Problem to solve:
Among the entries that follow, how many lines contain the string "product"? Answer with that number only.

**** Material for the task

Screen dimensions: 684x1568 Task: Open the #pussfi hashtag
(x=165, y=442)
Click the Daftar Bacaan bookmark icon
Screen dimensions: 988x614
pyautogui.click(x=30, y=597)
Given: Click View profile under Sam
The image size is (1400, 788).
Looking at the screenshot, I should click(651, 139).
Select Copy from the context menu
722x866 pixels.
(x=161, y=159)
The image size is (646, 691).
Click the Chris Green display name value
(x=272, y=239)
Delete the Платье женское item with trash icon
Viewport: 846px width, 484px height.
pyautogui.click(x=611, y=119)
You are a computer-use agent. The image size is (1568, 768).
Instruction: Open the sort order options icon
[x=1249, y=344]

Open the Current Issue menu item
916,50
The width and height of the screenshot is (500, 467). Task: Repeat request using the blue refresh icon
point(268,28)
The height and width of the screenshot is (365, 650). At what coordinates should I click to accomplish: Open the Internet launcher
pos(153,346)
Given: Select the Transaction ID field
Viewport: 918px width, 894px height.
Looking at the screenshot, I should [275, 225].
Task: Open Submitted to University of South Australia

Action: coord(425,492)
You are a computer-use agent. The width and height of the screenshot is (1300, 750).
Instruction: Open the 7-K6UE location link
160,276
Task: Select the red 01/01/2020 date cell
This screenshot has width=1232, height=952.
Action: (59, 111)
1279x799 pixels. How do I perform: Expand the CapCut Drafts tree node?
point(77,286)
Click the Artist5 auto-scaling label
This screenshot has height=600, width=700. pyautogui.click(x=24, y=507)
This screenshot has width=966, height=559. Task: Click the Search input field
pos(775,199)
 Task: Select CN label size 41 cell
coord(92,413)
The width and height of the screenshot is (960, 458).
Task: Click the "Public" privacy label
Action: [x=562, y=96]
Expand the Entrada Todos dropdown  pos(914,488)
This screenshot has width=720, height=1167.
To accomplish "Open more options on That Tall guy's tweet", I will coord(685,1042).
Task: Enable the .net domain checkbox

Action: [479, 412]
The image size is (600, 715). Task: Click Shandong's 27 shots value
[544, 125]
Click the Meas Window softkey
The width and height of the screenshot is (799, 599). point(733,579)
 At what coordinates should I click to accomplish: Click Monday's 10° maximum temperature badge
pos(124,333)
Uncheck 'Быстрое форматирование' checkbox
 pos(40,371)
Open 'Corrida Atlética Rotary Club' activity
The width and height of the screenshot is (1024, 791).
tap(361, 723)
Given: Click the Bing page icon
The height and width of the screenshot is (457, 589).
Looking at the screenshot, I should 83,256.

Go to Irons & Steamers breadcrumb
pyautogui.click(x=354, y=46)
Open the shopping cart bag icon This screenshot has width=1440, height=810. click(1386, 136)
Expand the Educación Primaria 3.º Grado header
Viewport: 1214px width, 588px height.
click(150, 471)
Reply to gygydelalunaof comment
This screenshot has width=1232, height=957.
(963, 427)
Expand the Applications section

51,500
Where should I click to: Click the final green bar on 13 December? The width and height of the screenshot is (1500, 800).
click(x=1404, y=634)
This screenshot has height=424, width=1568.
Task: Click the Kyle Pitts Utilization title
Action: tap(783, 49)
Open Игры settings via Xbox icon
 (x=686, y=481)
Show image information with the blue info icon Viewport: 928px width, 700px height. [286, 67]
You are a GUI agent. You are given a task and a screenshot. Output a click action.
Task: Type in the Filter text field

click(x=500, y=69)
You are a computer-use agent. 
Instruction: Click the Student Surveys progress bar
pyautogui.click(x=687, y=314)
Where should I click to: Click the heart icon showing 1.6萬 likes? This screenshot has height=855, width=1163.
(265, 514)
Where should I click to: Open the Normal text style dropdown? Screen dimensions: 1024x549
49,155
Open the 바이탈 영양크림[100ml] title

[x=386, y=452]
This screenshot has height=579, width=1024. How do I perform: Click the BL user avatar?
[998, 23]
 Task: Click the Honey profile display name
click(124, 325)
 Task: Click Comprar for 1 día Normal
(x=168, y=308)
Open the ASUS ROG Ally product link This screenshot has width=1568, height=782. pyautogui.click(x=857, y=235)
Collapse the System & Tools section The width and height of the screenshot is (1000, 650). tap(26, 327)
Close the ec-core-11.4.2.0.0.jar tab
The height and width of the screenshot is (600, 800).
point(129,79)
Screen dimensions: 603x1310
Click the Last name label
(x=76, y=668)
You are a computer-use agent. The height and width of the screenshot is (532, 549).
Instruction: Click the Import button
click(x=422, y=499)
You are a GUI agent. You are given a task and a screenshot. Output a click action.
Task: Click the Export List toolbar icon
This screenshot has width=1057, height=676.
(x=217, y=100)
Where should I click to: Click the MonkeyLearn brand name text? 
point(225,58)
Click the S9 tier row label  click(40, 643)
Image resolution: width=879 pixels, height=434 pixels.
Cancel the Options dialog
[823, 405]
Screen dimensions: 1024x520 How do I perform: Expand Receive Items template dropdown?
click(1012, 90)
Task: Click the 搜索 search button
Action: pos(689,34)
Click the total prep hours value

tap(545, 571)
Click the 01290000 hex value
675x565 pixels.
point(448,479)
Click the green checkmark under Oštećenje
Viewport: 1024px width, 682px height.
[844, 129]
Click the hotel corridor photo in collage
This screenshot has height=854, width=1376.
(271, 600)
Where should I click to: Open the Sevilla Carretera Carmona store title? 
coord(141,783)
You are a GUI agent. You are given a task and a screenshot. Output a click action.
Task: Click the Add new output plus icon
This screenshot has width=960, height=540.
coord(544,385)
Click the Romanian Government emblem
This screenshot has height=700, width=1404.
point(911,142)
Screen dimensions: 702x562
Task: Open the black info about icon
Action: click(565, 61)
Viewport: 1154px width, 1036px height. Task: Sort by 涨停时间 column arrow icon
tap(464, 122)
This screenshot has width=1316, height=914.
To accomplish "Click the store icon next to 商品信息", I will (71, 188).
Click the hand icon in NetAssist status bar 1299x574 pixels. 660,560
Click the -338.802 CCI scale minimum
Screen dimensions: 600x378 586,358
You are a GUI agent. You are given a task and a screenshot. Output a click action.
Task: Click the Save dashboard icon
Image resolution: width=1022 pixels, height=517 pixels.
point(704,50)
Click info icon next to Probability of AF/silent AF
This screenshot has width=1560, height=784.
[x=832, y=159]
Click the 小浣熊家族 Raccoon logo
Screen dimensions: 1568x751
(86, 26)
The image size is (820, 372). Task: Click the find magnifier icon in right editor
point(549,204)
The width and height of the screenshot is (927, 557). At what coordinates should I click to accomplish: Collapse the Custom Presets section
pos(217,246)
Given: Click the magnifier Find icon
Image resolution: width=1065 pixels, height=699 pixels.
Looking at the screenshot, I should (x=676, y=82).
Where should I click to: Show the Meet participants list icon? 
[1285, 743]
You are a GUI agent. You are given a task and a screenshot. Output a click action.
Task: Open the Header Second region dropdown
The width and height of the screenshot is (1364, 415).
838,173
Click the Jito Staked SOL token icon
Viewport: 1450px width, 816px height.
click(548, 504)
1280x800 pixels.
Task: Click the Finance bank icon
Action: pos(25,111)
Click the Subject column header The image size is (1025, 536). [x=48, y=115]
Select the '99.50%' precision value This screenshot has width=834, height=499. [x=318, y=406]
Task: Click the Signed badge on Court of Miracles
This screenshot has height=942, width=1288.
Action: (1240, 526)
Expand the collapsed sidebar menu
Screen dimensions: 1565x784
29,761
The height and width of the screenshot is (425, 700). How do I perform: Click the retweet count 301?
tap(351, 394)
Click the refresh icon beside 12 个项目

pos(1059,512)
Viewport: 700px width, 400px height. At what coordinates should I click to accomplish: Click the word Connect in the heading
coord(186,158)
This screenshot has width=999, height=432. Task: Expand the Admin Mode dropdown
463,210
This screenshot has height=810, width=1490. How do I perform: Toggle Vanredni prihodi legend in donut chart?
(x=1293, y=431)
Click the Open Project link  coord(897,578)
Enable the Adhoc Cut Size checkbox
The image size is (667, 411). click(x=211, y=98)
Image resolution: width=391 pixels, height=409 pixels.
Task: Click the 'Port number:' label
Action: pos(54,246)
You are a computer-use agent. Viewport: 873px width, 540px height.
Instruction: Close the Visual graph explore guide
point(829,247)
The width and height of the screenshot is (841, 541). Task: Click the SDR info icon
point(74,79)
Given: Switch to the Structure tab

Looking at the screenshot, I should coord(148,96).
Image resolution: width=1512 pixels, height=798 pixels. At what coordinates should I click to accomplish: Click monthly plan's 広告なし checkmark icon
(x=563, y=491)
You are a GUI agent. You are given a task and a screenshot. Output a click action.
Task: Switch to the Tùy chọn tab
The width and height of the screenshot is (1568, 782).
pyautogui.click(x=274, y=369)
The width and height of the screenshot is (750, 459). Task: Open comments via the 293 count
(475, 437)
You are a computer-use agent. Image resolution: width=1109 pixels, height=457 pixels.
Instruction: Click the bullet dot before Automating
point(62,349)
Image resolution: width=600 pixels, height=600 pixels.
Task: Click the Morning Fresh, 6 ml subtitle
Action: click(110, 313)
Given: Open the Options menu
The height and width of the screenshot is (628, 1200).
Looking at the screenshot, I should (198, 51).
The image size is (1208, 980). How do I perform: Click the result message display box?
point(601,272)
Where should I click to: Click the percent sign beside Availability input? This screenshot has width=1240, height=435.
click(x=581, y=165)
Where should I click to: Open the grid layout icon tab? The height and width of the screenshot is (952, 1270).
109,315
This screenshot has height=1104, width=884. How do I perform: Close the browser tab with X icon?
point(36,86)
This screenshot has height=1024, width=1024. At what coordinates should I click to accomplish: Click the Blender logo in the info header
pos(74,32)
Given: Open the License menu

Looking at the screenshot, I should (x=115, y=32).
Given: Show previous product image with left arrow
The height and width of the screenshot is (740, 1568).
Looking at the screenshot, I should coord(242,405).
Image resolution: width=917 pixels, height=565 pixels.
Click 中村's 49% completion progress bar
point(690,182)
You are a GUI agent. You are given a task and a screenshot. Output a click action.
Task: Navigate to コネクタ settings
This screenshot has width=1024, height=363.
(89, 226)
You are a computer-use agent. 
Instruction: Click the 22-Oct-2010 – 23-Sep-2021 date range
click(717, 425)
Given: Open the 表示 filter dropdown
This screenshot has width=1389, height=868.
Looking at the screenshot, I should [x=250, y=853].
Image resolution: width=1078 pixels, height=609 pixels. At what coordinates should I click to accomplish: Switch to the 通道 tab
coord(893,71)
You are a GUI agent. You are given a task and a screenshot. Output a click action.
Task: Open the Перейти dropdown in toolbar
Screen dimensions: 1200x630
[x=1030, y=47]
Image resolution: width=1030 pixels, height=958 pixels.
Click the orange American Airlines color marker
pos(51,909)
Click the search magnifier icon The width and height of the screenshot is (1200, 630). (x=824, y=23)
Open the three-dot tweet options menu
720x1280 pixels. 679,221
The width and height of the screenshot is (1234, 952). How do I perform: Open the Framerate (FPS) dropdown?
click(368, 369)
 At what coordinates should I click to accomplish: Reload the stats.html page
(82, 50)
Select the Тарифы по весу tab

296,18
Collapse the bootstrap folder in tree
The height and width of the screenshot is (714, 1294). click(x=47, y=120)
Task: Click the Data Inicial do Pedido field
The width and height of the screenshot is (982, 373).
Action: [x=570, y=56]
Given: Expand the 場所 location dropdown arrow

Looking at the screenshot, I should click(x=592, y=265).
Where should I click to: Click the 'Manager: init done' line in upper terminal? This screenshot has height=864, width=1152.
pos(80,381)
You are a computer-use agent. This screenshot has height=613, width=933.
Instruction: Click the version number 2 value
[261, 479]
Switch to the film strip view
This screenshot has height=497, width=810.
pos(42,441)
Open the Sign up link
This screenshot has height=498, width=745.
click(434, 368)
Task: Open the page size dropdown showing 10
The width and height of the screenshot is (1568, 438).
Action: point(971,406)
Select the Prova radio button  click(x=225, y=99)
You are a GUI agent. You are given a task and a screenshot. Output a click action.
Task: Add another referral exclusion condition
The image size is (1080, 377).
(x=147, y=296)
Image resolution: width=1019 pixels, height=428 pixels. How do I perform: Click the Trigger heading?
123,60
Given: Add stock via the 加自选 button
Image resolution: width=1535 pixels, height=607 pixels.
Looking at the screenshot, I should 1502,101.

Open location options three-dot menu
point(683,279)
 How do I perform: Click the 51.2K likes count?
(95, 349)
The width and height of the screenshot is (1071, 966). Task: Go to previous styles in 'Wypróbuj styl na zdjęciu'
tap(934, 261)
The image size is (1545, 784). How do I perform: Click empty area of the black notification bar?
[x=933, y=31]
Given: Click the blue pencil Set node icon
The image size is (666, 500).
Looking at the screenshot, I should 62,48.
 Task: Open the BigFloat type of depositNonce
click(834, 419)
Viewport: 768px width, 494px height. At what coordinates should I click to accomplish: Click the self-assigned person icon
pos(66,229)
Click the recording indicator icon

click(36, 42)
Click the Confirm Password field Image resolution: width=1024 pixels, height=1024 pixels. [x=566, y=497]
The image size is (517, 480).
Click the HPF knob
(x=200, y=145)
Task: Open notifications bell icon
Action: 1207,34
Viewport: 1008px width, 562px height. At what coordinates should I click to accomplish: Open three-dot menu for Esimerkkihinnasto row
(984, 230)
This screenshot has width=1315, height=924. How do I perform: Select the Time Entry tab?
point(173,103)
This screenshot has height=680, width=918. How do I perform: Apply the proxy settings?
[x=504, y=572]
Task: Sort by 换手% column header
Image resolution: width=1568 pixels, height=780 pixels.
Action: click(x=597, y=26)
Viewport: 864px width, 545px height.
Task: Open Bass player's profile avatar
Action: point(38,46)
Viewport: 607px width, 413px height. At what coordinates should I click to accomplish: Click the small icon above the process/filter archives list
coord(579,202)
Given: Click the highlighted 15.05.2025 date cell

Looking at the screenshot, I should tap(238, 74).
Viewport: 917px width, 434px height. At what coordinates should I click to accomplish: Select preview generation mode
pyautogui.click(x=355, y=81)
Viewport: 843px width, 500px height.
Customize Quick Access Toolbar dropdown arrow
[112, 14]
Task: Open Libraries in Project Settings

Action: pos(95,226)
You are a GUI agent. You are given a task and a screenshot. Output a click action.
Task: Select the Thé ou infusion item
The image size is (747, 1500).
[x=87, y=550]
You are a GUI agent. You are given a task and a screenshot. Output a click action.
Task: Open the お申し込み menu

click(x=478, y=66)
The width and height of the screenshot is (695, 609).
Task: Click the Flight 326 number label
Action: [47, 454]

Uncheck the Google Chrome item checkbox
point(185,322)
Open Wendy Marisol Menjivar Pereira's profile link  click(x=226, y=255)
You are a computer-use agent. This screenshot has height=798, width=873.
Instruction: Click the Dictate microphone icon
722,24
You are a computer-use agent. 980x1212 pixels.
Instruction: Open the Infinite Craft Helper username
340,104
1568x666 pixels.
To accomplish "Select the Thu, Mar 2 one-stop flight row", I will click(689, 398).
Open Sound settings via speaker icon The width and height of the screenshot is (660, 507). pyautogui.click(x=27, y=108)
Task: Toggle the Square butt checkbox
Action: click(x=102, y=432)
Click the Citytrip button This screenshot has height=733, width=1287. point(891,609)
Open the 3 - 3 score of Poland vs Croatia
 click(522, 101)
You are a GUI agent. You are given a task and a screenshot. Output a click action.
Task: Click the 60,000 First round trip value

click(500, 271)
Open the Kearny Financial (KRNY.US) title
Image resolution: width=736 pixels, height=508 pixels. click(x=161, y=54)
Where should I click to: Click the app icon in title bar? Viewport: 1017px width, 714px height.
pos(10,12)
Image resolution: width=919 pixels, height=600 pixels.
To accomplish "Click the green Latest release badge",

********

Response area:
2